* To do
Look through the entries for the string "computer", and copy each line that holds it.

===== The input

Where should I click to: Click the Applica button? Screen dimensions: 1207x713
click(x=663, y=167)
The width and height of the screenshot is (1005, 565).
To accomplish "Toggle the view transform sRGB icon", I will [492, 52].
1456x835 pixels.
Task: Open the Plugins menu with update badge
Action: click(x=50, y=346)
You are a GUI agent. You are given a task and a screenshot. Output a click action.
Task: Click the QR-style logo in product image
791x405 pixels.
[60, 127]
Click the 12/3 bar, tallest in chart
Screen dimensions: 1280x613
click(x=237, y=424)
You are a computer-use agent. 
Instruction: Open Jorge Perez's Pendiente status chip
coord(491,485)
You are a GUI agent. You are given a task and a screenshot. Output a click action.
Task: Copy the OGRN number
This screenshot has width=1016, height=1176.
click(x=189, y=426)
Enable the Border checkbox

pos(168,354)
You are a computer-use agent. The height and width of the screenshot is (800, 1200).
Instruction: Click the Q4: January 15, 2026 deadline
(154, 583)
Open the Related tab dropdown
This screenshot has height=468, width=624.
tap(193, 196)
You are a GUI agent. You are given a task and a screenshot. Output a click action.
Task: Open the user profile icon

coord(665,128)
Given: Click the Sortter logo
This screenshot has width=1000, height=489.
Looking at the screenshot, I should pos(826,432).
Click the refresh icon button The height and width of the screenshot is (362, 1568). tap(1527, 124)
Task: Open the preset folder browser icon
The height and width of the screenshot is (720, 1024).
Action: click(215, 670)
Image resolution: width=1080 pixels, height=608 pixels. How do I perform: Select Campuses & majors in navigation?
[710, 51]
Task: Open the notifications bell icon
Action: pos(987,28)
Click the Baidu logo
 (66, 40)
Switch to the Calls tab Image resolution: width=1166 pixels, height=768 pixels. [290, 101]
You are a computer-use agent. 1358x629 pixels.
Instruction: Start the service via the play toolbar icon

==========

* Response to this exercise
You are a computer-use agent. 
You are a computer-use agent. The height and width of the screenshot is (800, 1200).
You are a computer-use agent. 1358x629 pixels.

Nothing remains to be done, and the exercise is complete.